Toronto housing plan

New report begs the question: Is Toronto failing too many people?

Council needs to do better at tackling the biggest issues

Columnist John Sewell is a former mayor of Toronto and the author of a number of urban planning books, including The Shape of the Suburbs.


Some days you feel like cheering for Toronto. It is doing so well — economy booming, culture thriving, universities soaring. It’s hard not to puff out one’s chest with pride at the place where we live.

After many years of feeling second-rate, we’ve arrived at a strong vantage point. I suspect our happiness index is at an all-time high.

And while we luxuriate in this space, it’s wise to look at a document from the Toronto Community Foundation: the Vital Signs Report. It’s produced annually, looking at important measures of how things are for people who live here. The conclusions are there is much to be done if we want everyone to share in the pride of the city.

Income has grown enormously — a more than 50 per cent increase for a majority of the population over the past 35 years. But that growth is not shared by all. In that same period there has been no income growth for racialized people, newcomers or young people. And there are growing disparities in wealth. The top 20 per cent of the population has seen its net wealth grow by more than an average of $600,000 in the last 20 years. The net wealth of the bottom 20 per cent has grown by an average of $2,100.

As we all know, housing costs have grown by four times in the last decade, and rents have doubled in that period.

Given income disparities, the impact of these increases have been substantial on those with lower incomes.

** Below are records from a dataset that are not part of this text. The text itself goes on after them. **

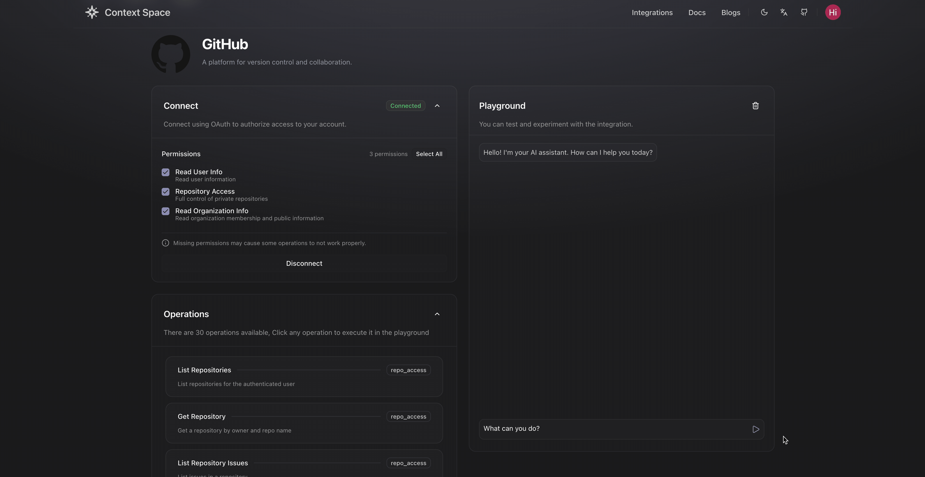Collapse the Connect section

437,106
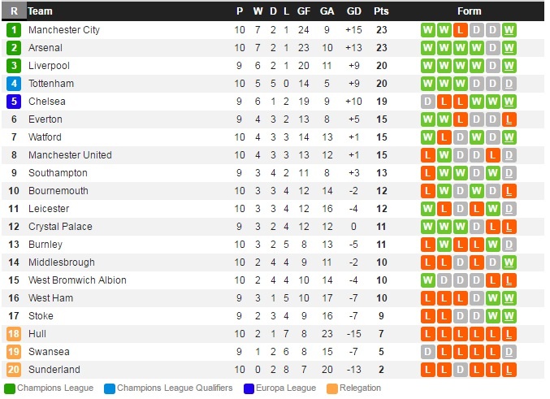The image size is (550, 399).
Task: Click the Form column header
Action: coord(469,11)
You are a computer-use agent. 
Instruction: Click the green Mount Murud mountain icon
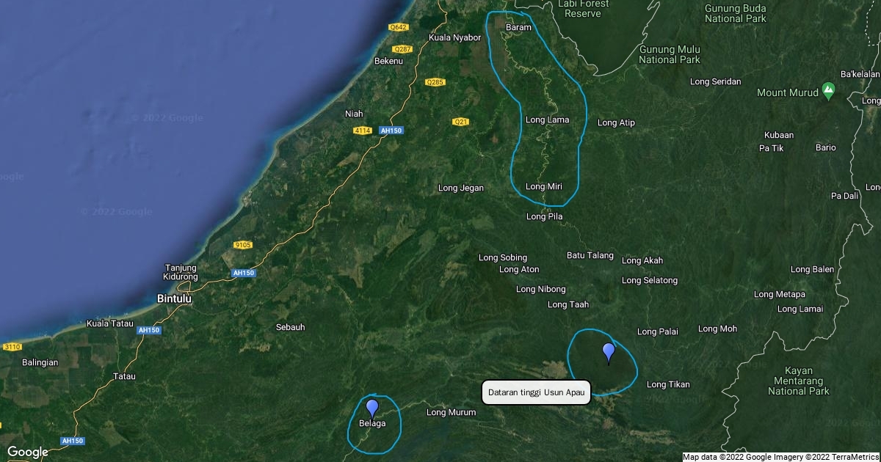pyautogui.click(x=828, y=91)
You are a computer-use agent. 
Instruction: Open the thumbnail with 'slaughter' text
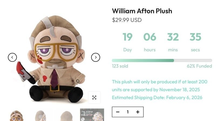pos(92,115)
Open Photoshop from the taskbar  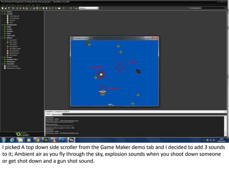pyautogui.click(x=62, y=140)

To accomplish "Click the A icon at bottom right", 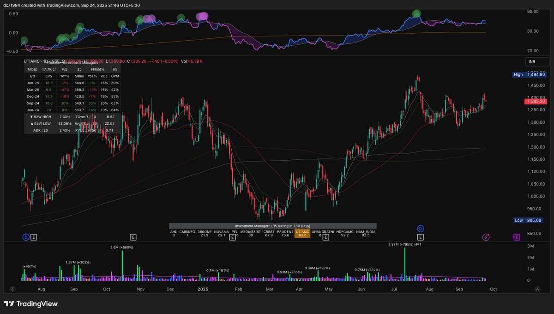I will (537, 288).
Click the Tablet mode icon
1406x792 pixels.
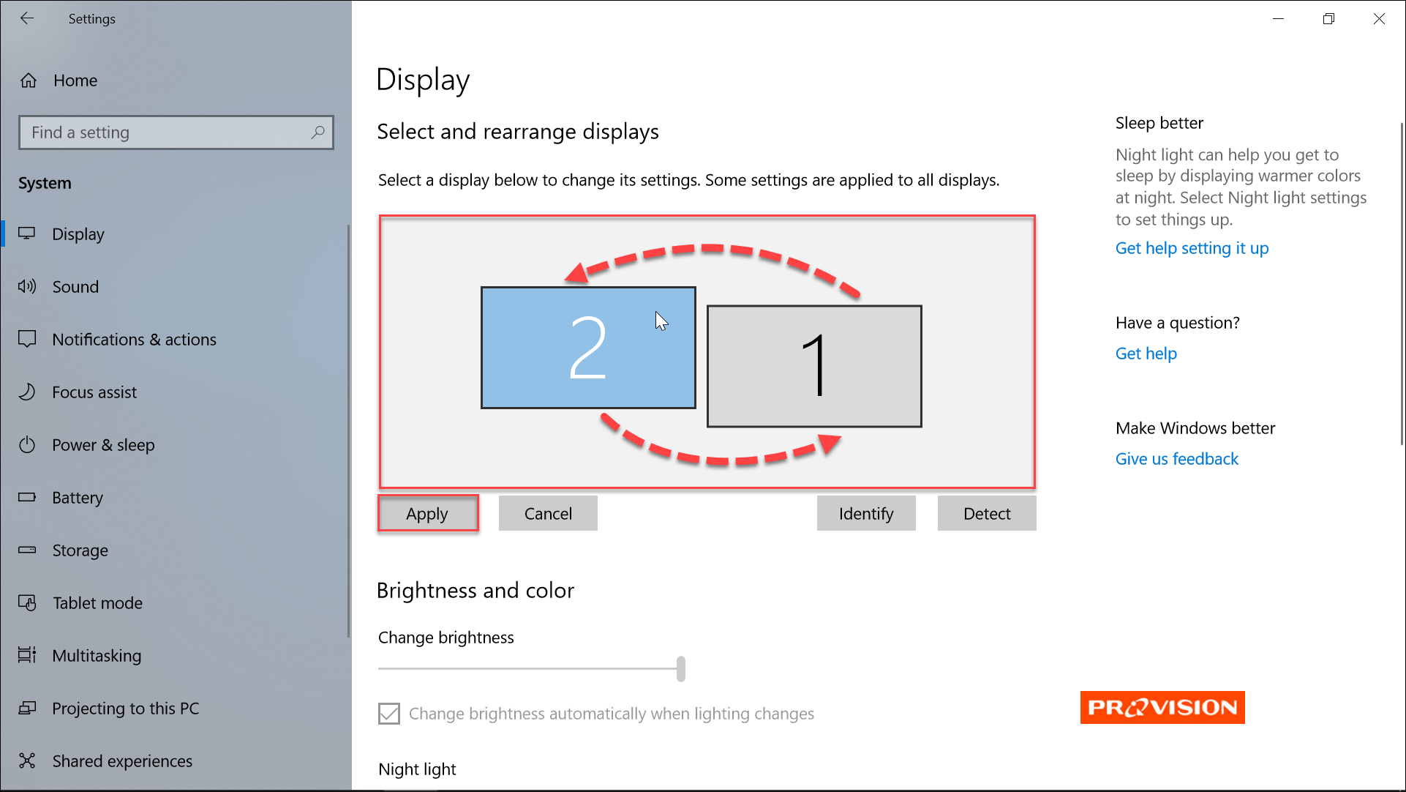point(27,602)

We can be proud of our transit system, even with its limitations and the fact our political leaders seem to trip over themselves every time they think of building a new subway line. Transit ridership per capita is the highest in North America, even while transit fares have risen at double the rate of inflation over the last 20 years.

Mayor John Tory has consistently demanded that property taxes never increase more than inflation but that stance does not extend to transit, even though taxation is a better way of sharing costs than user fees.

And the public subsidy for transit in Toronto, at 90 cents per rider, is lower than anywhere else in North America. In Mississauga the subsidy is $2.30 per rider; in York Region it’s $4.50.

Just because these disparities — some would call them injustices — are big issues to deal with does not mean that we should continue to ignore them. But in order to address big issues, a body focused on the wider scope is needed, as well as the mechanisms to affect them.

Toronto City Council is structured on a ward system. Twenty-five members of council are rewarded in elections by focusing on the ward, not on the bigger picture. Only the mayor, with one vote, is elected to deal with the larger picture.

Joe Berridge makes very clear in his recent marvellous book Perfect City that unless city council is restructured it won’t be able to confront bigger issues such as transit, affordable housing or income distribution.

When two-tiered local government existed, before the mega-city was forced upon us in 1998, Metro Council was responsible for larger issues. Maybe it would be a good structure to return to, perhaps on a larger scale, given that the urban area extends well beyond the formal boundaries of the city of Toronto.

But the new structure would also need new powers.

The senior governments scoop up almost 90 per cent of the taxes raised in Toronto, and often their priorities are not to address the larger problems highlighted in the Vital Signs report. The city would need a share of that tax revenue —or new revenue sources of its own — to tackle those issues.

Charter City status would help us get there.

The Vital Signs report is important to ensure we see the full picture of Toronto and not just what is revealed through rosy glasses. But with the current governmental arrangements, it is difficult for city council to take effective action.